Glossar · Recht

Recht am eigenen Bild

Das Recht am eigenen Bild (§ 22 KUG) besagt, dass Bilder und Videos einer Person grundsätzlich nur mit deren Einwilligung veröffentlicht werden dürfen.

Erklärung

Das Recht am eigenen Bild ist in § 22 des Kunsturhebergesetzes geregelt und Teil des allgemeinen Persönlichkeitsrechts. Wer erkennbar auf einem Foto oder in einem Video zu sehen ist, entscheidet selbst, ob es veröffentlicht wird. Für Video-Podcasts, Livestreams, Vorschaubilder und Social-Media-Clips brauchen Sie deshalb die Einwilligung aller erkennbaren Personen.
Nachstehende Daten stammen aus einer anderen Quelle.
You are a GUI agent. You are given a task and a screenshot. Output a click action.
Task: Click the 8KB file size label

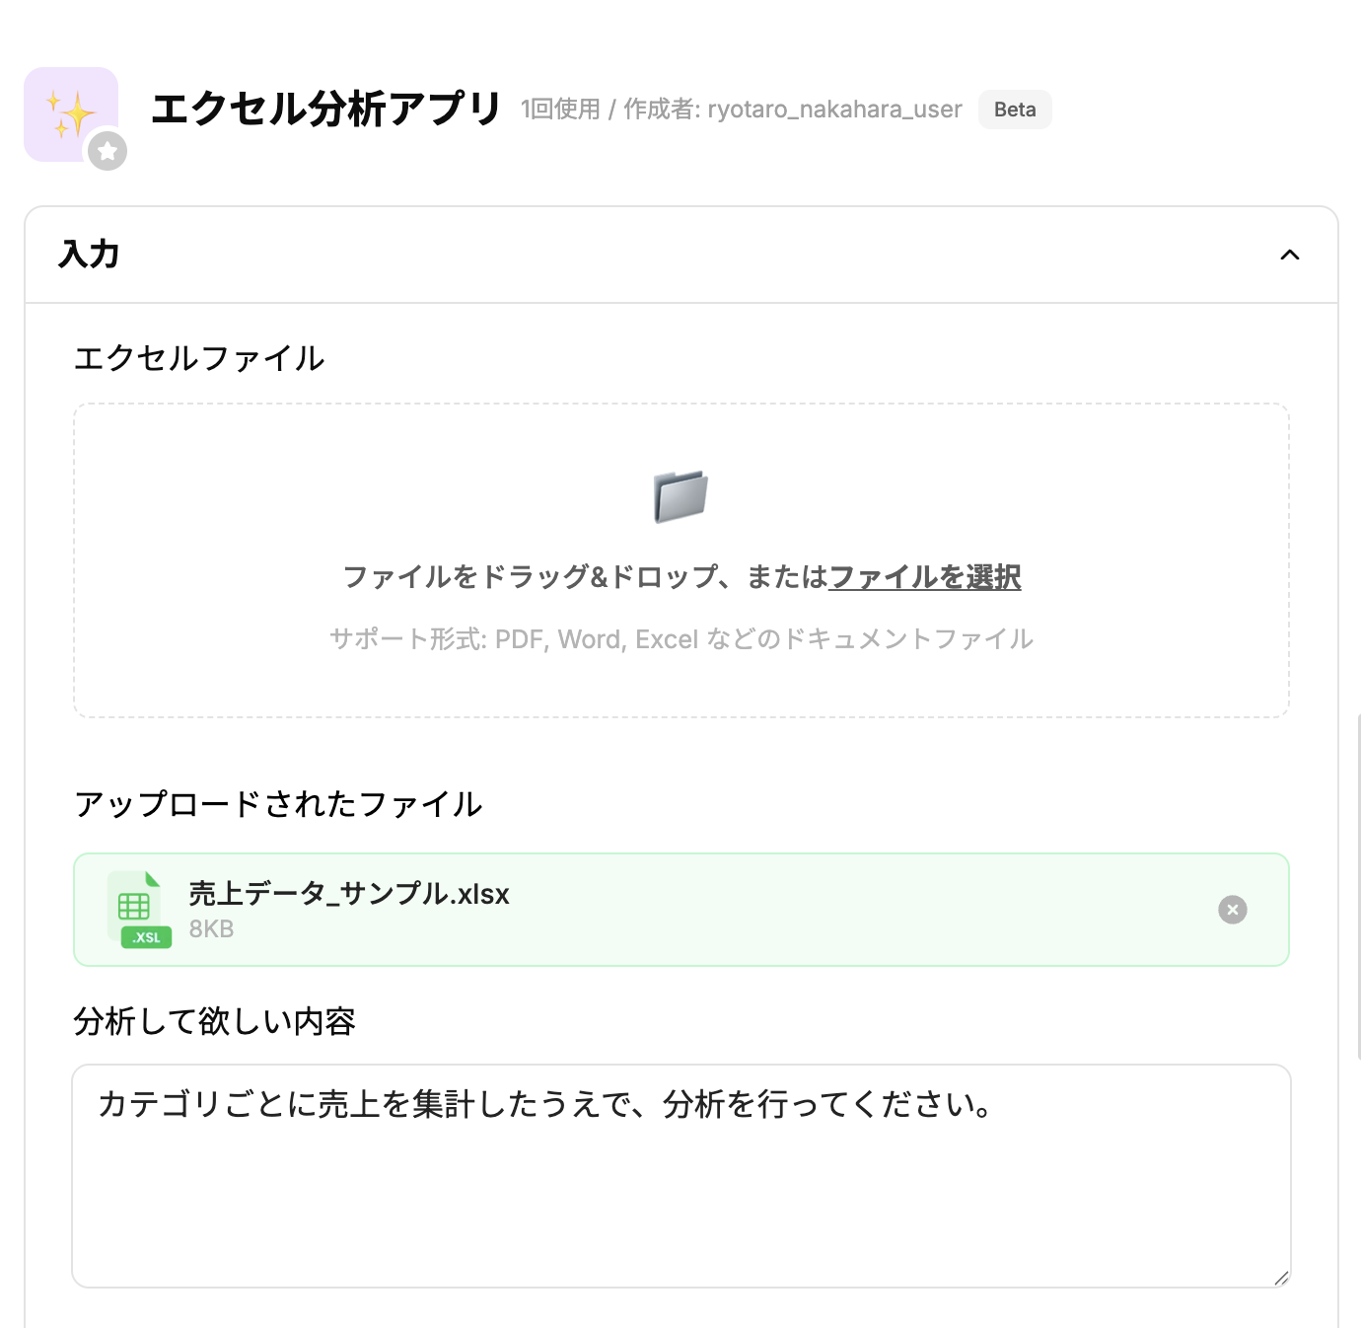[211, 929]
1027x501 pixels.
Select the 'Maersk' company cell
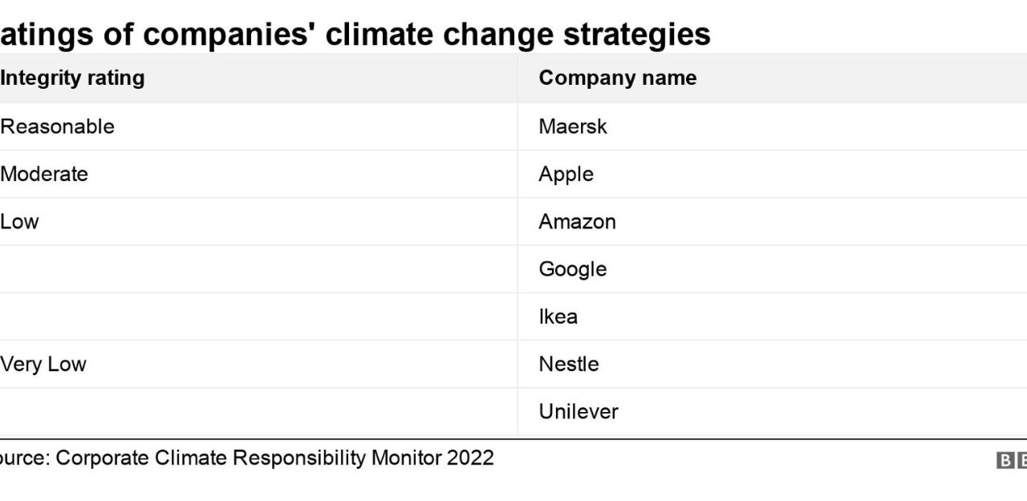tap(573, 127)
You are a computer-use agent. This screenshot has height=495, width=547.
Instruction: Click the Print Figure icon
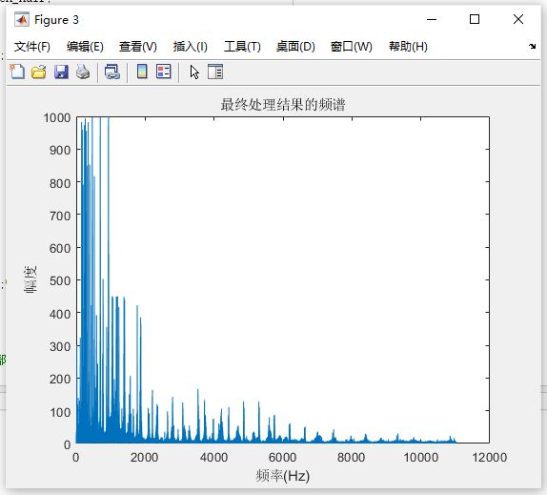pyautogui.click(x=83, y=72)
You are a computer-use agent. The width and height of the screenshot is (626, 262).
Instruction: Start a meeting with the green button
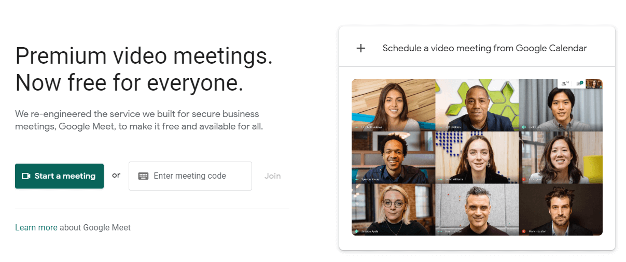tap(59, 176)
Ausnahmen gelten etwa für Personen der Zeitgeschichte, für Personen als Beiwerk neben einer Landschaft oder für Versammlungen (§ 23 KUG), sie sind aber eng auszulegen. Die Einwilligung kann auch stillschweigend erfolgen, wenn jemand bewusst vor der Kamera Platz nimmt; für die Beweisbarkeit ist eine schriftliche Erklärung deutlich besser. Wird ein Bild ohne Einwilligung veröffentlicht, drohen Unterlassungs- und Schadensersatzansprüche. Dieser Eintrag ersetzt keine Rechtsberatung; im Einzelfall hilft eine anwaltliche Einschätzung.

Beispiel aus der Praxis

Ein Video-Podcast mit drei Kameras zeigt Host und Gast im Bild. Beide haben vor der Aufnahme eingewilligt, auch für kurze Clips auf Instagram und LinkedIn. Eine Kollegin, die zufällig im Hintergrund durchs Bild lief, wird im Schnitt herausgenommen.

Tipp

Nehmen Sie in die Gäste-Einwilligung ausdrücklich Video, Standbilder und Social-Media-Ausschnitte auf, nicht nur die Audiofolge.